# ACTIVITY
Each record below needs to be written out exactly as it appears.

# MATERIAL TO PROCESS
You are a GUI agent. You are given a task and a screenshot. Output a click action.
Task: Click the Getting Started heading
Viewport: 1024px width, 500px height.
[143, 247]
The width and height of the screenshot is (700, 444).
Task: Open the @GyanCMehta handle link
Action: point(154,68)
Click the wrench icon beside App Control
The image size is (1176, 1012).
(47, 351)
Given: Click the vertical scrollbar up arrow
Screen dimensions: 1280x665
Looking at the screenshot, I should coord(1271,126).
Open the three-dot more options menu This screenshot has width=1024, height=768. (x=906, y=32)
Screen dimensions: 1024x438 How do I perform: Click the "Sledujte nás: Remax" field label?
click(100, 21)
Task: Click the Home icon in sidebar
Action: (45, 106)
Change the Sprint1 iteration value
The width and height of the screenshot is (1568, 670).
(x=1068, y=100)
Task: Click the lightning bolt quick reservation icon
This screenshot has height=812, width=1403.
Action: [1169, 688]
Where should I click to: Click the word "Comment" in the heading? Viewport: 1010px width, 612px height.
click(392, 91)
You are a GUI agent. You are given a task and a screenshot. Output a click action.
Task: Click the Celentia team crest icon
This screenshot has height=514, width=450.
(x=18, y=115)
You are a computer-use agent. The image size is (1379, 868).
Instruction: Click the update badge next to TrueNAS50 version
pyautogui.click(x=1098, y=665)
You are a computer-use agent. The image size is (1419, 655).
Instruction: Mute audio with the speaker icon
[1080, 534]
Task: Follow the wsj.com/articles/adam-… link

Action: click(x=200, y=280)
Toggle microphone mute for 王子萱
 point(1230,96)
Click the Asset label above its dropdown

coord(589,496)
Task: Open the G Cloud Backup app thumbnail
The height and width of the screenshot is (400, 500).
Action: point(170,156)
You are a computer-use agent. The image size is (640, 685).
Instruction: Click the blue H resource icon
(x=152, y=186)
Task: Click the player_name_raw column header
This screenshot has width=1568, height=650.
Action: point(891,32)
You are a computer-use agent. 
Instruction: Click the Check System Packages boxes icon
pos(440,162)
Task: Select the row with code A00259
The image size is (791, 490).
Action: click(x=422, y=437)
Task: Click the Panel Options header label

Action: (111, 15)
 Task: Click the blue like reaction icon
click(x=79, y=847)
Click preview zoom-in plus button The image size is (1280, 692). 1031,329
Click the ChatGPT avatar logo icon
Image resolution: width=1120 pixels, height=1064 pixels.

# RESPONSE TO THE EXERCISE
You are a GUI agent. You are given a task and a screenshot. Output a click action.
Task: Click the Getting Started heading
Viewport: 1024px width, 500px height.
[143, 247]
The width and height of the screenshot is (700, 444).
Task: Open the @GyanCMehta handle link
Action: point(154,68)
Click the wrench icon beside App Control
The image size is (1176, 1012).
(47, 351)
Given: Click the vertical scrollbar up arrow
Screen dimensions: 1280x665
Looking at the screenshot, I should coord(1271,126).
Open the three-dot more options menu This screenshot has width=1024, height=768. (x=906, y=32)
Screen dimensions: 1024x438 How do I perform: Click the "Sledujte nás: Remax" field label?
click(100, 21)
Task: Click the Home icon in sidebar
Action: (45, 106)
Change the Sprint1 iteration value
The width and height of the screenshot is (1568, 670).
(x=1068, y=100)
Task: Click the lightning bolt quick reservation icon
This screenshot has height=812, width=1403.
Action: [1169, 688]
Where should I click to: Click the word "Comment" in the heading? Viewport: 1010px width, 612px height.
click(392, 91)
You are a GUI agent. You are given a task and a screenshot. Output a click action.
Task: Click the Celentia team crest icon
This screenshot has height=514, width=450.
(x=18, y=115)
You are a computer-use agent. The image size is (1379, 868).
Instruction: Click the update badge next to TrueNAS50 version
pyautogui.click(x=1098, y=665)
You are a computer-use agent. The image size is (1419, 655).
Instruction: Mute audio with the speaker icon
[1080, 534]
Task: Follow the wsj.com/articles/adam-… link

Action: click(x=200, y=280)
Toggle microphone mute for 王子萱
 point(1230,96)
Click the Asset label above its dropdown

coord(589,496)
Task: Open the G Cloud Backup app thumbnail
The height and width of the screenshot is (400, 500).
Action: point(170,156)
You are a computer-use agent. The image size is (640, 685).
Instruction: Click the blue H resource icon
(x=152, y=186)
Task: Click the player_name_raw column header
This screenshot has width=1568, height=650.
Action: point(891,32)
You are a computer-use agent. 
Instruction: Click the Check System Packages boxes icon
pos(440,162)
Task: Select the row with code A00259
The image size is (791, 490).
Action: click(x=422, y=437)
Task: Click the Panel Options header label

Action: (111, 15)
 Task: Click the blue like reaction icon
click(x=79, y=847)
Click preview zoom-in plus button The image size is (1280, 692). 1031,329
Click the ChatGPT avatar logo icon
Image resolution: width=1120 pixels, height=1064 pixels.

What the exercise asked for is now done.